> What is asked
In the text about Southern's Honors College, where is the on-campus Honors College Living and Learning Community located?

> Excerpt provided
# # #

Francisco Salinas, an Honors College student who graduated in May with a degree in computer science and a minor in mathematics, says that the financial support allows students to focus more fully on their studies — as well as meaningful internships, research opportunities, and community outreach. A native of Quito, Ecuador, he immigrated to the U.S. with his family in 2001 — and went on to graduate seventh in his class at Platt Technical High School. He applied to the Honors College at his father’s urging — and says he was somewhat overwhelmed to receive the acceptance letter and learn he’d received a full Presidential Merit Scholarship. “We were immediately celebrating. That was one of the best days of my life,” he says.

There are 180 students in the Honors College, including those who applied to the program after their first-year or as transfer students. (The latter groups do not receive scholarships.)

Honors College students are a talented group: the Scholastic Aptitude Test (SAT) scores of last year’s entering class averaged 1250. (The 2018 application suggested a minimum combined SAT score of approximately 1080, or the ACT equivalent.) That said, admissions is based on far more than test scores, including letters of recommendation; a review of past leadership and community service; and several essays. “I can tell you that 100 percent of our students are involved in leadership or community service in high school,” says Gemme.

Finalists are invited to an Honors College Essay Day to learn more about the program, complete a writing prompt, and join an Honors College-style class. The review process is rigorous and time-consuming, particularly in comparison to some colleges that rely solely on standardized test scores. “We only have 40 spots per year — and not only do we want the 40 best students, but we want the 40 students who we think will be most successful and thrive in the program,” says Gemme.

Honors College students share their research at an on-campus conference.

Interest in the Honors College has grown significantly, fueled, in part, by rising tuition costs at private colleges and the comparatively low cost of attending Southern. In recent years, the New York Times, U.S. News, USA Today, the Washington Post, and countless others have lauded the benefits of honors programs offered at state universities.

At Southern, there were more than 200 applicants for the Honors College’s 40 spots for first-year students in 2017 — an increase of more than 122 percent from four years prior. “The Honors College now attracts students from across the country – which it didn’t do initially,” says Smith.

Regardless of where students hail from, once at Southern, the Honors College is home. Building that sense of community, in recent years, about 74 percent of students opted to live with peers in the on-campus Honors College Living and Learning Community, located in West Residence Campus Hall.

Kara Jones chose that option her first and sophomore years — and continued to live with three Honors College students when she moved as an upper-classman. “We built lifelong friendships. . . . We worked on group assignments and helped each other edit papers. Some of the Honors College classes are very challenging, so it was good for morale to live together,” says Jones.

Students also often gather at the Honors College Library, which in March 2010 was dedicated in memory of Daniel Ort, professor emeritus of English and the Honors College co-founder. (The program began in 1982 and was initially the brainchild of Ort; Martin Anisman, then dean of the School of Arts and Sciences; and Kenneth Gatzke, professor of philosophy, according to Smith, who became the program’s first director.)

# # #

> Data provided
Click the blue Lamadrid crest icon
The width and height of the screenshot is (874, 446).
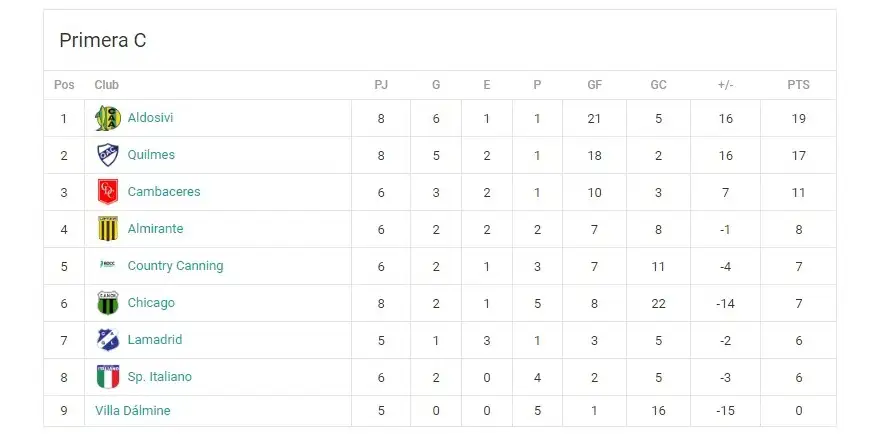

# # #

> Answer to the problem
West Residence Campus Hall.